I professori precari in piazza davanti a Montecitorio sono una piccola parte del problema. Il disastro italiano non è la scuola dell’obbligo, ma l’università. E’ lì che si dovrebbe formare la classe dirigente, o almeno i professionisti più qualificati, da lì dovrebbe arrivare la ricerca che fa progredire l’industria, lì si dovrebbe coltivare quello che resta di un’idea di Paese. I problemi sono tantissimi, eppure in questi giorni si parla molto di una delle poche cose buone che sono state introdotte negli ultimi anni: i test di ingresso.
Ecco cosa dice un comunicato della Cgil sui test per l’ingresso nelle facoltà di medicina:
La domanda da farsi è se è ancora necessario il numero chiuso per l’accesso alla Facoltà di Medicina a fronte dei successivi abbandoni da parte degli studenti che superano i test e della carenza di medici che si prospetta nei prossimi anni nel Servizio Sanitario Nazionale con le uscite previste per pensionamento.
Tradotto: diamo a tutti una possibilità, visto che la selezione avviene strada facendo. Roba da matti. Visto che, anche con i test, ci sono tanti studenti somari, oltre a sovvenzionare i loro “studi” (perché le tasse universitarie non coprono mai i costi), dovremmo aiutare anche quelli che arrivano in fondo alla graduatoria dei test di ingresso, perché magari sono o più bravi di quelli da alta classifica. Con queste logiche si va solo verso il disastro.

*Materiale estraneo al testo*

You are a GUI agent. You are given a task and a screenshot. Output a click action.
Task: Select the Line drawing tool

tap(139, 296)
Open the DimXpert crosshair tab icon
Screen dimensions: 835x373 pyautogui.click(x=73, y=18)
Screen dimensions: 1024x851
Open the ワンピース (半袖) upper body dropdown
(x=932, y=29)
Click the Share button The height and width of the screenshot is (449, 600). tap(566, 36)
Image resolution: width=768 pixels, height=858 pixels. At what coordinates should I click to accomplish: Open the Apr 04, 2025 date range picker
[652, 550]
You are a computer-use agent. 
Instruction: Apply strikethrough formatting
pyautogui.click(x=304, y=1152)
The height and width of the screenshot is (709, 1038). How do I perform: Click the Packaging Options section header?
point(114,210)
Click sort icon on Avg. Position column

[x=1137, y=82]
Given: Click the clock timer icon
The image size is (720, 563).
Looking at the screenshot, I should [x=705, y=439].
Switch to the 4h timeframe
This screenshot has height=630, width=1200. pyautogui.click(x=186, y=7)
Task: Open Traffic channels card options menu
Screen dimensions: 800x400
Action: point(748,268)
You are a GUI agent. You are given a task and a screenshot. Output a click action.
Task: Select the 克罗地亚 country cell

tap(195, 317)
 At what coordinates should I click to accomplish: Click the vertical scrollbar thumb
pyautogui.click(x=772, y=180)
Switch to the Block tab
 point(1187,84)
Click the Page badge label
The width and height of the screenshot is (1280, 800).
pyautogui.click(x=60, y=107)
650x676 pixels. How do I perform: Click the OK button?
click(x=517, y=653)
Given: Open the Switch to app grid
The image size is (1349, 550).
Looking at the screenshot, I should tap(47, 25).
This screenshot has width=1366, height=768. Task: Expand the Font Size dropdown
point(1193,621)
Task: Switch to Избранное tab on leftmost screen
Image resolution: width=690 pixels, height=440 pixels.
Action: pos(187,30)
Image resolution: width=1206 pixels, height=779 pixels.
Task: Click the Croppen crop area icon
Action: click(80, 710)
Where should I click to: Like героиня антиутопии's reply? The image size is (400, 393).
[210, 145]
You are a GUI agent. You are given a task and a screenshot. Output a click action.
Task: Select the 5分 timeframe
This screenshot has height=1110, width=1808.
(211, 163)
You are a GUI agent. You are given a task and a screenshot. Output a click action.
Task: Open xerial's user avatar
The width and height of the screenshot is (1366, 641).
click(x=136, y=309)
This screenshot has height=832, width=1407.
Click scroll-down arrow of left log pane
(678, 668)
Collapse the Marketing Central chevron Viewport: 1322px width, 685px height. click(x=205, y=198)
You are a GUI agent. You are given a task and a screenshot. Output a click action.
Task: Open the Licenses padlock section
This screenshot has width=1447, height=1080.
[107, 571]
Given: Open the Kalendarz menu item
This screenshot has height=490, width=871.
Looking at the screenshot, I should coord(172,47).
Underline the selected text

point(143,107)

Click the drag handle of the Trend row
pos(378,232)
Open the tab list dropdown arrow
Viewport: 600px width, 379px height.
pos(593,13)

Prendo qualche dato da un eccellente articolo di Massimo Livi Bacci e Gustavo De Santis sull’ultimo numero del Mulino, titolo: “Studenti, accelerate il passo!”. Nel 2005 la durata effettiva del percorso di studi universitari era in media 4,2 anni, nel 2008 era salita a 4,7. Gli studenti in ritardo di almeno tre anni sul piano di studi erano il 13 per cento nel 2005, il 26 per cento nel 2008.
In Italia ci sono 1,8 milioni di studenti iscritti all’università, 760 mila sono “fuori corso”. E’ evidente che qualcosa non funziona: i conti si fanno su una base di studenti che non corrisponde a quella che poi frequenta le aule, gli investimenti su strutture e persone si fanno in una situazione di perenne incertezza (in quanti verranno in classe? Bisogna cercare di recuperare i fuori corso o dedicare tutte le risorse a quei pochi che sono in orario?).
I test di ingresso sono, con tutti i limiti, uno dei pochi correttivi alle distorsioni percettive che in Italia ci sono verso l’università. Ma la polemica di questi giorni indica un limite del dibattito su questi temi, limite più frequente a sinistra ma condiviso anche a destra. Quando si parla di meritocrazia, si intende che i migliori devono avere di più. Ma anche che, relativamente, i peggiori devono avere meno.
Lo propongono anche Livi Bacci e De Santis: aboliamo le tasse, diamo un buono studio che permette di frequentare senza pagare, ma se non si superano un certo numero di esami, questo viene revocato. E si paga. L’attuazione è complicata, quindi mi permetto di proporre un piccolo correttivo dall’effetto immediato.
Aboliamo la barbara usanza tutta italiana di rifiutare i voti. Alla Bocconi ci provano da alucni anni: uno studia, il giorno dell’esame si presenta, e fa quel che può. Se fallisce gli verrà data (magari) un’altra chance. Ma l’idea del “ritenta sarai più fortunato” è contraria a ogni buon senso. A quel che so, in nessun altro Paese funziona così. Con questo piccolo correttivo si elimina il baratto “voto di laurea alto in cambio di qualche anno di studio in più”, si incentiva la produtivvità e si abbassa l’età di ingresso nel mercato del lavoro.
E soprattutto non costa niente.
Intanto godiamoci i test di ingresso, una delle rare occasioni in cui si ha l’impressione di essere valutati sulla base di criteri oggettivi.